光学学报, 2016, 36 (9): 0910001, 网络出版: 2016-09-09
结合PCNN分割和模糊集理论的红外图像增强
Infrared Image Enhancement Based on PCNN Segmentation and Fuzzy Set Theory
图像处理 变分Retinex 脉冲耦合神经网络 模糊集理论 image processing variational Retinex pulse coupled neural network fuzzy set theory
摘要
为了克服天空背景对红外图像增强处理的干扰、更好地凸显图像中的目标,提出了一种结合脉冲耦合神经网络(PCNN)分割和模糊集理论的红外图像增强方法。利用PCNN将图像分割成天空背景区域和目标区域,之后对目标区域利用变分Retinex处理以获得反射图像,并对该反射图像进行基于岭型分布的自适应模糊增强,将自适应增强后的反射图像与照射图像进行融合,将融合后的目标区域的局部均值赋值给天空背景区域,重构得到增强后的图像。实验结果证明,该方法解决了已有算法中出现的天空区域噪声放大问题,增强后的图像具有更高的对比度和更好的视觉效果。
Abstract
To overcome the interference of the sky background in infrared image enhancement, and highlight the target in the image, an infrared image enhancement method based on pulse coupled neural network (PCNN) segmentation and fuzzy set theory is proposed. The PCNN is utilized to segment the image into sky background region and target region.
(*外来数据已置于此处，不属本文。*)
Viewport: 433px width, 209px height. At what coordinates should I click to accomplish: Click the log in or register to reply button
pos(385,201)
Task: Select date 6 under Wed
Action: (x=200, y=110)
The adaptive fuzzy enhancement method based on ridge type distribution is used to enhance the target region reflectance image obtained by variation Retinex, and the enhanced reflectance image and the illumination image are fused together. The local average value of target region is assigned to the sky background region, and the enhanced image is acquired by the reconstruction of the target region and the sky background region. Experimental results demonstrate that the proposed method can overcome the noise amplification problem of existing algorithm in sky region, and the enhanced images have high contrast and good visual effects.
苏娟, 李冰, 王延钊. 结合PCNN分割和模糊集理论的红外图像增强[J]. 光学学报, 2016, 36(9): 0910001. Su Juan, Li Bing, Wang Yanzhao. Infrared Image Enhancement Based on PCNN Segmentation and Fuzzy Set Theory[J]. Acta Optica Sinica, 2016, 36(9): 0910001.